▶ Set task 1:
Give the rows as a numbered list, from the line with "Viewport: 1007px width, 693px height." up to and including the last row, leaving out blank lines.

▶ Document text:
※ ※ ※
A 40,000 square kilometre area of south-east Belarus is so stuffed with radioactive isotopes that it won't be fit for growing food for hundreds of years, as the isotopes won't have decayed sufficiently. The contaminated lands could be cleaned up in a clever way: by growing biofuels. Belarus is planning to use the crops to suck up the radioactive strontium and caesium and make the soil fit to grow food again within decades rather than hundreds of years.

A team of Irish biofuels technologists hopes to do a deal with state agencies to buy radioactive sugar beet and other crops grown on the contaminated land to make biofuels for sale across Europe. The company, Greenfield Project Management, insists no radioactive material will get into the biofuel as only ethanol is distilled out. The heavy radioactive residues will be burned in a power station, producing a concentrated "radioactive ash". This can be disposed of at existing treatment works for nuclear waste.

The UN's International Atomic Energy Agency is not so sure, however. It is because that, while the biofuels process should be safe, neither Belarus nor Ireland has an adequate way of disposing of the radioactive residues at present. Greenfield plans to build the first biofuels distillery next year at Mozyr, close to one of the most contaminated areas. The €500 million plant will turn half a million cubic metres of crops a year into 700 million litres of biofuels, starting in 2011. As many as 10 more plants will follow provided funding can be raised. The European Union reckons it will need about 25 billion litres of bioethanol by 2020 to meet green fuel targets.
※ ※ ※
▶ The records:
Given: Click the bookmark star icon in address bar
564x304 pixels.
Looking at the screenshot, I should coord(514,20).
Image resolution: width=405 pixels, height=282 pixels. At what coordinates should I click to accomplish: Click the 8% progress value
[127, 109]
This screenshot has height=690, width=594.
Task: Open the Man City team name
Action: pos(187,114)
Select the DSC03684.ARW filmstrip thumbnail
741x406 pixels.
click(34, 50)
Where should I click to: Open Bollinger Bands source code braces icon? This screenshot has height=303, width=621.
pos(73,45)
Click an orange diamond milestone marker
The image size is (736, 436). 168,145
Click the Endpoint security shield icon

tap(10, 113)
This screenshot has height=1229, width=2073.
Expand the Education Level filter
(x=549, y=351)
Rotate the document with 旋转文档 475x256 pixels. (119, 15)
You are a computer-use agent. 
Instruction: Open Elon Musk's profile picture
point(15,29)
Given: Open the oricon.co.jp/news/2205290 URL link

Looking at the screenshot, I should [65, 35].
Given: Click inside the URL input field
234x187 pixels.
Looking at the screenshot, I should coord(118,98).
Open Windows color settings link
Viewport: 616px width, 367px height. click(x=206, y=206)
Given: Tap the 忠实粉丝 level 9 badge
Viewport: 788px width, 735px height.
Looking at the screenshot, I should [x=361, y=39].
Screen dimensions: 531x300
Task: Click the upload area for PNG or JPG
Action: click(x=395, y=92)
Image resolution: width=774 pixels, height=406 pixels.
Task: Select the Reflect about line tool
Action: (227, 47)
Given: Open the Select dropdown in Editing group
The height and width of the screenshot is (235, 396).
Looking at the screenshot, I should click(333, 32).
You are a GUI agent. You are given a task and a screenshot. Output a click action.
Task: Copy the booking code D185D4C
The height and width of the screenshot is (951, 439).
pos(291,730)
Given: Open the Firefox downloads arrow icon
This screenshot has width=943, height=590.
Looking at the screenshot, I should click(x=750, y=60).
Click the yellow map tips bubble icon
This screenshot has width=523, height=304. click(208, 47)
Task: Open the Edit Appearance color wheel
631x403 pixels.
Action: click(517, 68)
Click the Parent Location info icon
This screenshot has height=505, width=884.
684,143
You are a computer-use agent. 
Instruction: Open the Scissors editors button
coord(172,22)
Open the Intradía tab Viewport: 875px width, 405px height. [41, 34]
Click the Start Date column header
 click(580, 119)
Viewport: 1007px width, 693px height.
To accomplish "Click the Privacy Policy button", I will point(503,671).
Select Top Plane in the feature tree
※ ※ ※
▶ Set task 2:
From the text on growing biofuels on contaminated land in Belarus, copy the passage from "A team of Irish" up to and including "for nuclear waste." word for word.

▶ Response 1:
1. Viewport: 1007px width, 693px height.
2. To accomplish "Click the Privacy Policy button", I will point(503,671).
3. Select Top Plane in the feature tree

▶ Response 2:
A team of Irish biofuels technologists hopes to do a deal with state agencies to buy radioactive sugar beet and other crops grown on the contaminated land to make biofuels for sale across Europe. The company, Greenfield Project Management, insists no radioactive material will get into the biofuel as only ethanol is distilled out. The heavy radioactive residues will be burned in a power station, producing a concentrated "radioactive ash". This can be disposed of at existing treatment works for nuclear waste.